Hildegard von Bingen:
“There’s also a song on the album [‘Für Hildegard von Bingen’] about a German medieval feminist, Hildegard. She’s a fabulous composer but also she’s a medieval feminist — when there weren’t that many feminists around. For somebody to have the strength to say, ‘Yes we are equal, and also, I’m a composer, a pedagogue, a herbalist.’ These are revolutionary things even today, but imagine then. She’s certainly somebody that deserves celebration, so this is a song for her.”

Hecuba:
“A band called Hecuba from Los Angeles was our neighbor while making this record. We would just pop in on them — literally walk next door — and see what they were working on. They also recently just started a label called Germ Records. They’re a couple, Jon Beasley and Isabelle Albuquerque. They make this music under the name Hecuba but they’re really an interdisciplinary collective. They make films, obviously have a band, do graphic design, sculpture; really a beautiful little team that does this amazing work.”

John Cage:
“John Cage is someone I got into as a visual artist, before I even knew his music. I don’t think a lot of people even know that he does visual art.

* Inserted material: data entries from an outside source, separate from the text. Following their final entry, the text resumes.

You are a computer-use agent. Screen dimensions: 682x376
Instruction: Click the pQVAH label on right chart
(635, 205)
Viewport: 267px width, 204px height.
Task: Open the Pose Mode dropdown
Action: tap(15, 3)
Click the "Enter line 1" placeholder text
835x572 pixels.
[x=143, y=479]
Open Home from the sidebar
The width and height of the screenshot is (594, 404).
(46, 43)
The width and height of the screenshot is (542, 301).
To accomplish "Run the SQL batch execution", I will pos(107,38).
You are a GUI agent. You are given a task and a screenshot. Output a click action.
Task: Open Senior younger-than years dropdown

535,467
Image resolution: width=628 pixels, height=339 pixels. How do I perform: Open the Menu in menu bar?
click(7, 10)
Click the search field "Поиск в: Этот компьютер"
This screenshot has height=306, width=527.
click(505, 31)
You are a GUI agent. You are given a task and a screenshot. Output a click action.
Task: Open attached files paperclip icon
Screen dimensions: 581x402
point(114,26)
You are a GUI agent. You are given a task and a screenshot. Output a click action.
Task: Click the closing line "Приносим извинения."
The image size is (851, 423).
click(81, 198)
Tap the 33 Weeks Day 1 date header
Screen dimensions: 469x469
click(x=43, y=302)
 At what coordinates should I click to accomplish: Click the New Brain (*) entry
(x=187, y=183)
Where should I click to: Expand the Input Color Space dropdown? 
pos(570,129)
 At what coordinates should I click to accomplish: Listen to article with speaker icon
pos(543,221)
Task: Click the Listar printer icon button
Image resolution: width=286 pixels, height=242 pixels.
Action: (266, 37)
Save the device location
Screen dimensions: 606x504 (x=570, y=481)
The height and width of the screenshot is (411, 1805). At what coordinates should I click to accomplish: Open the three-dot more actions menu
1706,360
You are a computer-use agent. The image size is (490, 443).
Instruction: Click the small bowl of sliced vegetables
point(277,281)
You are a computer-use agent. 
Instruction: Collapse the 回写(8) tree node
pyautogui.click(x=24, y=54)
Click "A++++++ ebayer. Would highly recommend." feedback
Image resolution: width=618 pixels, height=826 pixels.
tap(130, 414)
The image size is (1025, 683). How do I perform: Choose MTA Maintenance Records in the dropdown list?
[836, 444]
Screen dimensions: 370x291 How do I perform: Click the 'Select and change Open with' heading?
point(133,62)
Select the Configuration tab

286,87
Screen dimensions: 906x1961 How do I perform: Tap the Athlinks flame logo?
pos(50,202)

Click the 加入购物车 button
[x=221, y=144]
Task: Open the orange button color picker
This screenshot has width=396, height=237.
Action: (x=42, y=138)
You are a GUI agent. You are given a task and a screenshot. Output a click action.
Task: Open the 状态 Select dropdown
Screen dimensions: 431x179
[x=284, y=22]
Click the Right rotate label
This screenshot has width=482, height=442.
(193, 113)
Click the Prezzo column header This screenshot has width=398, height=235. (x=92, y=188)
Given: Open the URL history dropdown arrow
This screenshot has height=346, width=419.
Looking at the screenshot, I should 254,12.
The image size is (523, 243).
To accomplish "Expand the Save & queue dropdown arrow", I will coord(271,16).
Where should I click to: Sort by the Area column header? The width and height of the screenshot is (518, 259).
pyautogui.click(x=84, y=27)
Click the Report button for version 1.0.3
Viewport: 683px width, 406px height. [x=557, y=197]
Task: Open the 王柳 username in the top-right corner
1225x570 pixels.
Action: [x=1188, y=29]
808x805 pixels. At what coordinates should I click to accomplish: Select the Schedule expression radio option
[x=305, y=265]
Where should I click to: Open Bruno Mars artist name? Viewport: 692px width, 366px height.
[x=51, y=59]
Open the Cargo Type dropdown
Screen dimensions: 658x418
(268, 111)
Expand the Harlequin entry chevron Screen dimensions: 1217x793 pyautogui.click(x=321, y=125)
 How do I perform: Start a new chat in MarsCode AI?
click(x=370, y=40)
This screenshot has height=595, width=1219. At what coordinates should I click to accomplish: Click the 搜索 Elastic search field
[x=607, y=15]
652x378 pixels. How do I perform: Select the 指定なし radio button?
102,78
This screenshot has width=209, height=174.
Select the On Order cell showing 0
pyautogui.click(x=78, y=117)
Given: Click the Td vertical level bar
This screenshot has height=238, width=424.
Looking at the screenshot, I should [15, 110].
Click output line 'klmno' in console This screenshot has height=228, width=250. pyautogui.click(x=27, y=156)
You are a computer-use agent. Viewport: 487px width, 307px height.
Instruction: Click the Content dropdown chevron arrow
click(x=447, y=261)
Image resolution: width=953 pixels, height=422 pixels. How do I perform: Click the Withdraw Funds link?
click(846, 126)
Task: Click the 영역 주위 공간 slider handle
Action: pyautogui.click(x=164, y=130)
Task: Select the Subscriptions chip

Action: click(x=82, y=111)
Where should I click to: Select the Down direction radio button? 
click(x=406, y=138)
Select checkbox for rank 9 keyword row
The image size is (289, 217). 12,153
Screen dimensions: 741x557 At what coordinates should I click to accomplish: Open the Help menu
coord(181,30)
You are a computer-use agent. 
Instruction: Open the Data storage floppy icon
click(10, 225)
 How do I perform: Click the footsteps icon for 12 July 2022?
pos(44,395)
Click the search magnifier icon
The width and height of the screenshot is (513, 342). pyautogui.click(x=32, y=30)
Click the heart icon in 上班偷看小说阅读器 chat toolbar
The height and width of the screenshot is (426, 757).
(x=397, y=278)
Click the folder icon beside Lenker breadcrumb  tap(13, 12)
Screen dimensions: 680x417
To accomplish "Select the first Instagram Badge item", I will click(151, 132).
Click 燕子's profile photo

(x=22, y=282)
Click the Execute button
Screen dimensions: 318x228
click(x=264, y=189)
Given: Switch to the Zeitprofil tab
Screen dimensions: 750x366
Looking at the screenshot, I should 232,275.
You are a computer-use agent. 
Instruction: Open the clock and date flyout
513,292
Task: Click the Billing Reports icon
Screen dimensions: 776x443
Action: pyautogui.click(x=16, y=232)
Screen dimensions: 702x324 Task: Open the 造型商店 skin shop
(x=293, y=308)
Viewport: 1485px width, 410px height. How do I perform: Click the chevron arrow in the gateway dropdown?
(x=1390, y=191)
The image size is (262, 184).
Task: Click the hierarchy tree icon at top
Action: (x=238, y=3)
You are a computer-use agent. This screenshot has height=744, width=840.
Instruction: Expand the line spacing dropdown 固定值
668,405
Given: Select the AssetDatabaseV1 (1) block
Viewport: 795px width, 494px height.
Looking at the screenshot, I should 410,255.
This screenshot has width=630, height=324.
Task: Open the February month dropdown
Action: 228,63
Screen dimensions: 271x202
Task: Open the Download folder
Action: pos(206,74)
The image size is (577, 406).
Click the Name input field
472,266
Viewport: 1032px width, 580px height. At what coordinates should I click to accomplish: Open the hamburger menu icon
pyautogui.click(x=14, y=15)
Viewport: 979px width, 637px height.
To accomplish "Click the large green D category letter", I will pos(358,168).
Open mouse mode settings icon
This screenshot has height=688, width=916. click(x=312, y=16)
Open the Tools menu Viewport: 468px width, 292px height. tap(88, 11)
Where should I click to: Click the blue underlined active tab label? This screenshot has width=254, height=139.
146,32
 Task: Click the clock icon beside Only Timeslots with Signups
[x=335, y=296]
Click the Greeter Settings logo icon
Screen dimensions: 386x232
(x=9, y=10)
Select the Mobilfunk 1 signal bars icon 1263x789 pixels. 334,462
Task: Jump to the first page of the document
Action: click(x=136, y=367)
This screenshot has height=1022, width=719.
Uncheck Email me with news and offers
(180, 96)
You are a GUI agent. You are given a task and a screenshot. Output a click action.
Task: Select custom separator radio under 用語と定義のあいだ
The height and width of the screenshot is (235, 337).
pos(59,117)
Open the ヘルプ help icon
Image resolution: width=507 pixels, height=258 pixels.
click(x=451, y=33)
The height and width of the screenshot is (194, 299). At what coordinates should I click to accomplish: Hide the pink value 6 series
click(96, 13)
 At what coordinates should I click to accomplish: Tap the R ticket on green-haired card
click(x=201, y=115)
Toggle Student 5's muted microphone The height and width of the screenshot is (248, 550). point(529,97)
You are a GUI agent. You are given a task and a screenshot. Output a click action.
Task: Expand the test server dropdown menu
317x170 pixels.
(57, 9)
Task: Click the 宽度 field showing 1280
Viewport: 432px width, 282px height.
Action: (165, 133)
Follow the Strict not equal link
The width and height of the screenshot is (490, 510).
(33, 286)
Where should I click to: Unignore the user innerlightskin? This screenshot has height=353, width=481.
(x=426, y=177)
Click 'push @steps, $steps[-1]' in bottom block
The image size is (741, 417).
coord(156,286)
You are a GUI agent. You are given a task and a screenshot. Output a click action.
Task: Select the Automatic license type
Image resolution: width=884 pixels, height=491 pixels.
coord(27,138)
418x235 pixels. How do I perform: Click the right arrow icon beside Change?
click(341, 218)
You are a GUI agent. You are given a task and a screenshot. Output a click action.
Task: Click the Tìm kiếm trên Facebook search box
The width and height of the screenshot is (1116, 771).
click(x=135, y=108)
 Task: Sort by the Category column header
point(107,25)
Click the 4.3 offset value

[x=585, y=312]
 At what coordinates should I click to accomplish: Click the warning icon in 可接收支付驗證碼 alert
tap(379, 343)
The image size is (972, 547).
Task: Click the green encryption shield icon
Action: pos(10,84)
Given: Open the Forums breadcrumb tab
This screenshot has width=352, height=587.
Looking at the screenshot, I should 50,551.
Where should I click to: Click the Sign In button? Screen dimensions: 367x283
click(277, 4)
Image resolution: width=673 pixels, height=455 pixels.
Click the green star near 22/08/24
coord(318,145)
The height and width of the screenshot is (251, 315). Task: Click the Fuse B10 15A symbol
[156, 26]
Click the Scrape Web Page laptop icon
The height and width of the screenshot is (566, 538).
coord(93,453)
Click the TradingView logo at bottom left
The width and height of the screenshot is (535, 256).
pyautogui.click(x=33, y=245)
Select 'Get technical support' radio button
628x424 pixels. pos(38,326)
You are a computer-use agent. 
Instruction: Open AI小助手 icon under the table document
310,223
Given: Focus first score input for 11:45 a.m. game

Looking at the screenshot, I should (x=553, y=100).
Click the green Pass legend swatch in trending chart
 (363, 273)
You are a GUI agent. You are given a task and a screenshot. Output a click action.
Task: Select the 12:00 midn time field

I was going to the San Francisco Art Institute, so my main interest was his visual work. John Cage has a quote, ‘I have nothing to say, and I’m saying it.’ That is everything I’ve ever wanted to do. That quote was so comforting, especially at a young age. The last time I had an experience like that I was eight years old and I wanted to sing like those guys — Axl Rose and Kurt Cobain — but I was an eight-year-old boy so I couldn’t, my voice didn’t sound like that. So one day no one was around and I put on one of my mom’s dresses. I combed my hair, and I was this woman. Suddenly I had permission, I could sing. It wasn’t until I read that quote that I had that feeling, like it was okay to proceed.”